Diplomatic Service: Tolls

(asked on 20th July 2015) - View Source

Question to the Foreign, Commonwealth & Development Office:

To ask Her Majesty’s Government, further to the Written Statement by Baroness Anelay of St Johns (HLWS119), what action they have been taking on the issue of unpaid London Congestion Charge bills and fines incurred by diplomatic missions and international organisations, with what results, and when they expect a satisfactory agreement to be reached.


This question was answered on 29th July 2015

The Foreign and Commonwealth Office (FCO) has held meetings throughout the past year with a number of diplomatic missions and international organisations about outstanding London Congestion Charge bills and fines, and other debts. The subject of a mission’s outstanding debts is also raised with all incoming Heads of Mission.

In March this year FCO officials wrote to all diplomatic missions with unpaid London Congestion Charges over £100,000 requesting payment of the outstanding fines as a matter of priority and to give them the opportunity to pay the outstanding fines, or to dispute them with Transport for London (TfL), before we published the details.

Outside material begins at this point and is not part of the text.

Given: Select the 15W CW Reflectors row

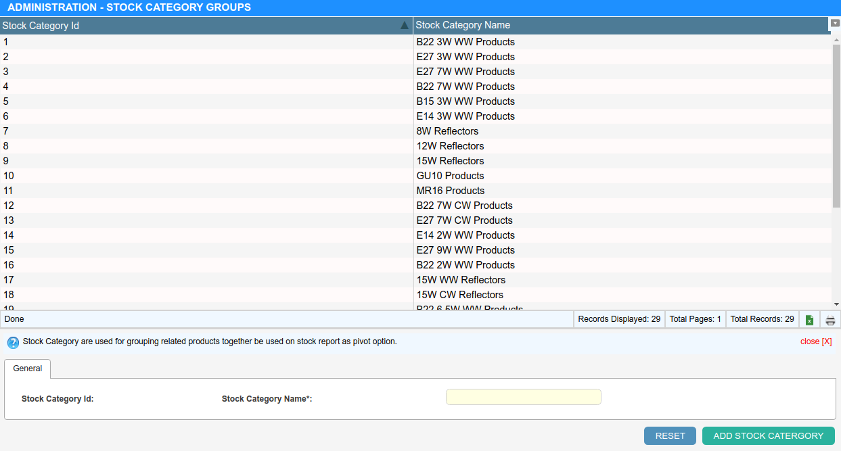Looking at the screenshot, I should [460, 295].
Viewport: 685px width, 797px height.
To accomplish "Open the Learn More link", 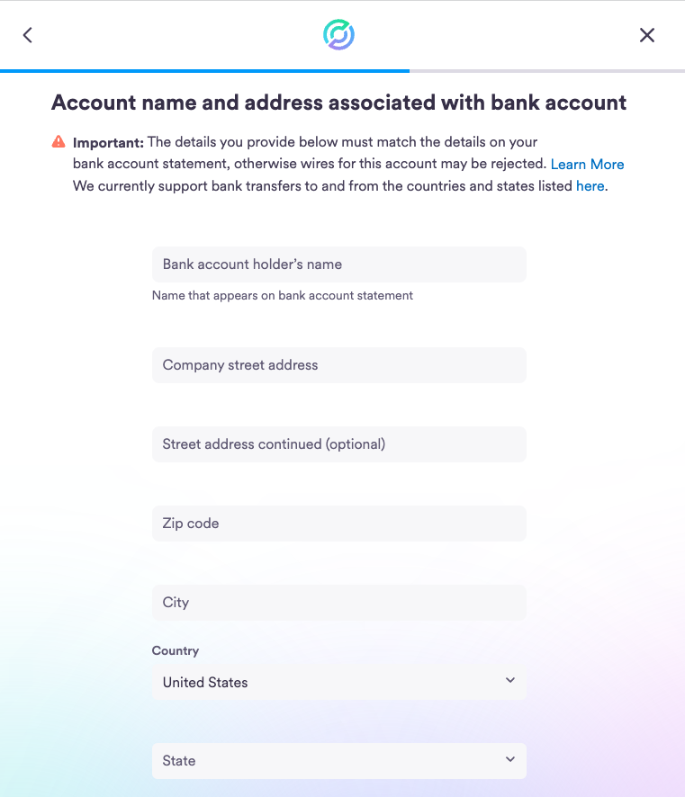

Statistics provided by TfL show that the vast majority (around two thirds) of diplomatic missions pay Congestion Charges. Diplomatic missions which do not pay, claim that the Congestion Charge is a form of tax from which they should be exempt under the Vienna Convention on Diplomatic Relations (VCDR) 1961. The view of the Government is that there are no legal grounds to exempt diplomats and they are therefore expected to pay Congestion Charges. Officials from the FCO, the Department for Transport (DfT) and TfL continue work to identify a solution to the legal impasse with non-paying missions.